For more information or to check out the collection, visit the Roy Lichtenstein Foundation Photography Archives.

Via ArtDaily.

Europeana Open Culture App

This summer, the Europeana digital library launched its first app, Open Culture, which includes a selection of 350,000 images from its online collection of cultural objects from Europe’s institutions. The app is organizied around five curated themes, including Maps and Plans, Treasures of Art, Treasures of the Past, Treasures of Nature, and Images of the Past.

Users can perform keyword searches in the app, or browse through a visual wall of image thumbnails. You can also save favorites, add comments, and share object records on Facebook or Twitter. Perhaps best of all: the images included in the Europeana Open Culture app are either in the public domain or openly licensed, so they may be used for any publishing purpose.

For more information, stop by the VRC to explore Open Culture on our iPad, or visit the App Store.

Via Europeana Blog

DOCUMERICA Photos from the 1970s

In the early 1970s, the Environmental Protection Agency hired more than 70 freelance photographers to take pictures of life in the United States as it intersected with the environment for the Project DOCUMERICA (1971–77). The National Archives has digitized more than 15,000 images from the project, and they are available online via NARA’s online catalog or though a Flickr collection that is much easier to browse.

You can browse by image topic, location, or photographer—and that’s where things start to get really interesting. Photographers hired for the project include Danny Lyon (AB ’63) and photojournalist John H. White (born 1945) who worked for the Chicago Defender and was recently laid off from the Chicago Sun Times along with the rest of their staff photographers.

Because the project was funded by the federal government, there are no copyright restrictions on the images, and users can download 300 dpi original size files from the Flickr collection. For more information and to explore the collection, visit Flickr and the National Archives.

Via Peta Pixel

Image: Danny Lyon.

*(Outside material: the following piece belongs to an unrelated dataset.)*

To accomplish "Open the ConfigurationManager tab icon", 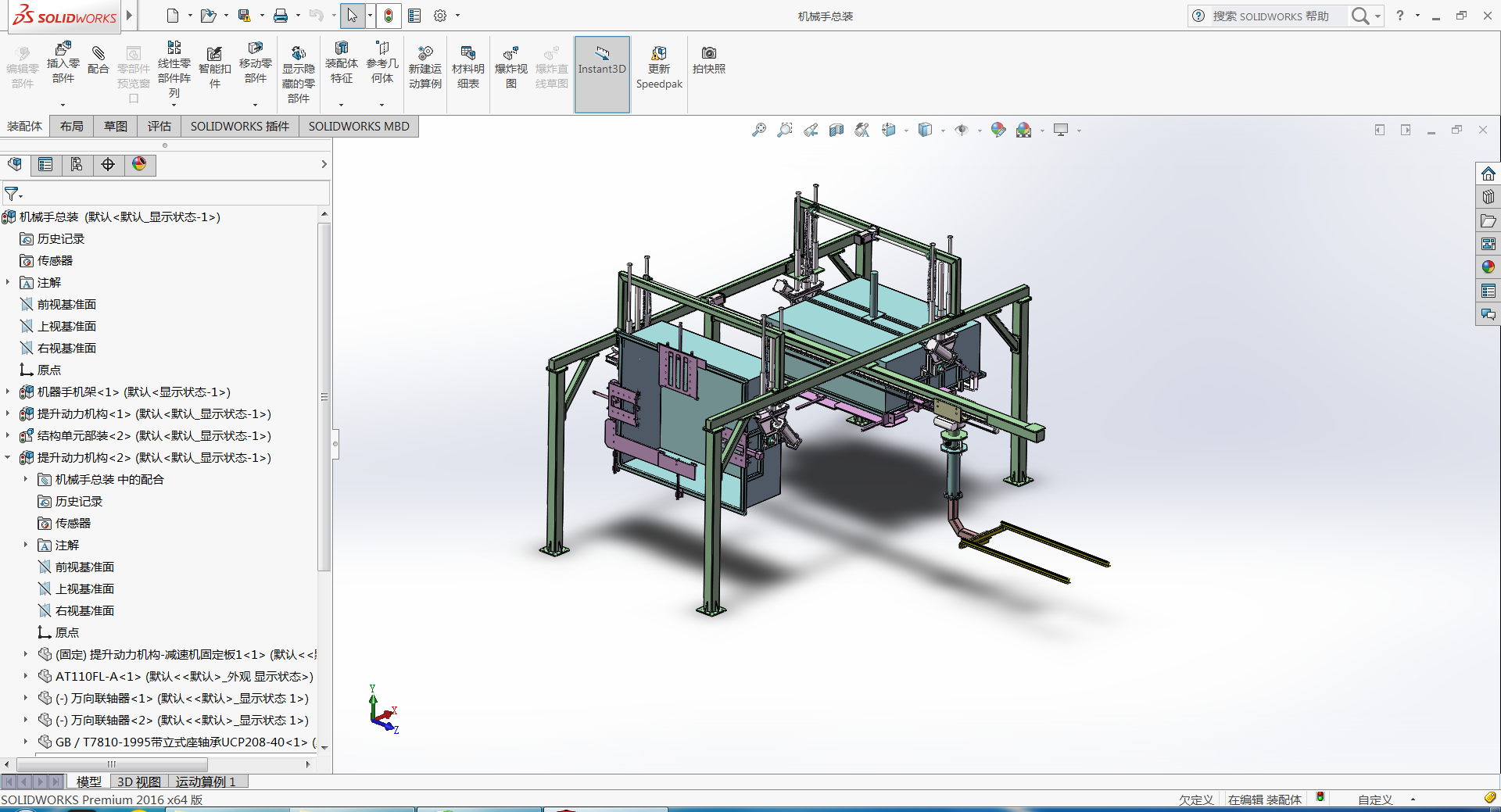I will [x=77, y=164].
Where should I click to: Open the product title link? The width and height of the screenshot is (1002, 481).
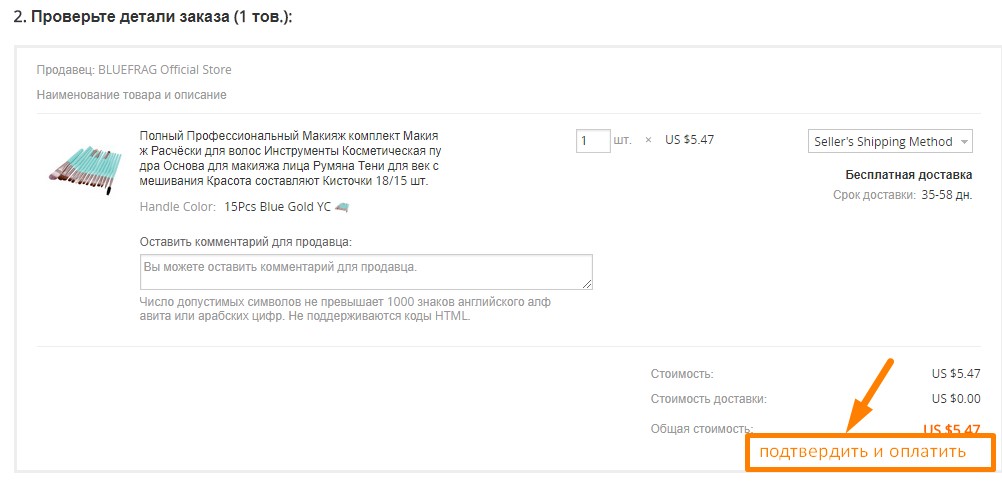pyautogui.click(x=289, y=159)
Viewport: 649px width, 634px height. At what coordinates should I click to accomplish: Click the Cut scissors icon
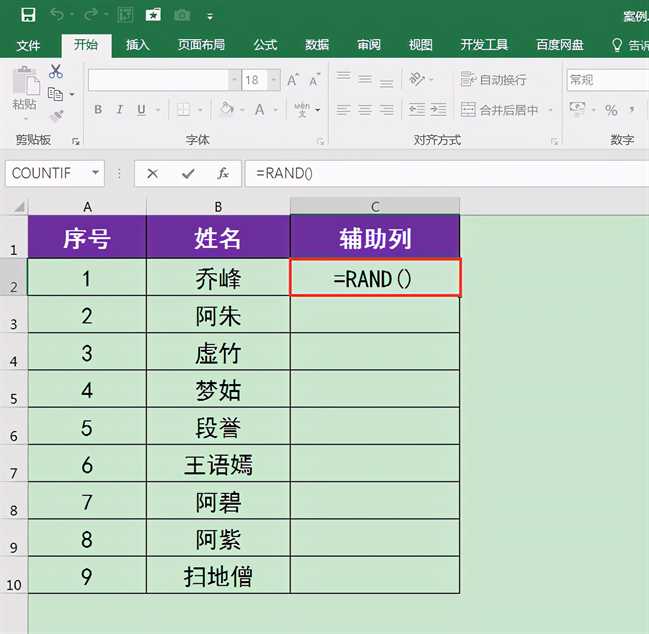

Albuquerque Speedway Park, One of Three Stock Car Race Tracks in Albuquerque, May 1972. 412-DA-2825. Still Picture Records Section, Special Media Archives Services Division (NWCS-S), National Archives at College Park, 8601 Adelphi Road, College Park, MD, 20740-6001.

University of Chicago Photographic Archive

The University of Chicago Photographic Archive has a digital collection that contains images from five series encompassing the University’s history, including individuals and groups, buildings and grounds, events, student activities, sports, the Yerkes observatory, and the Chicago Maroon student newspaper.

This is a great resource for school pride and nostalgia and also a stellar resource for studying the development of campus architecture.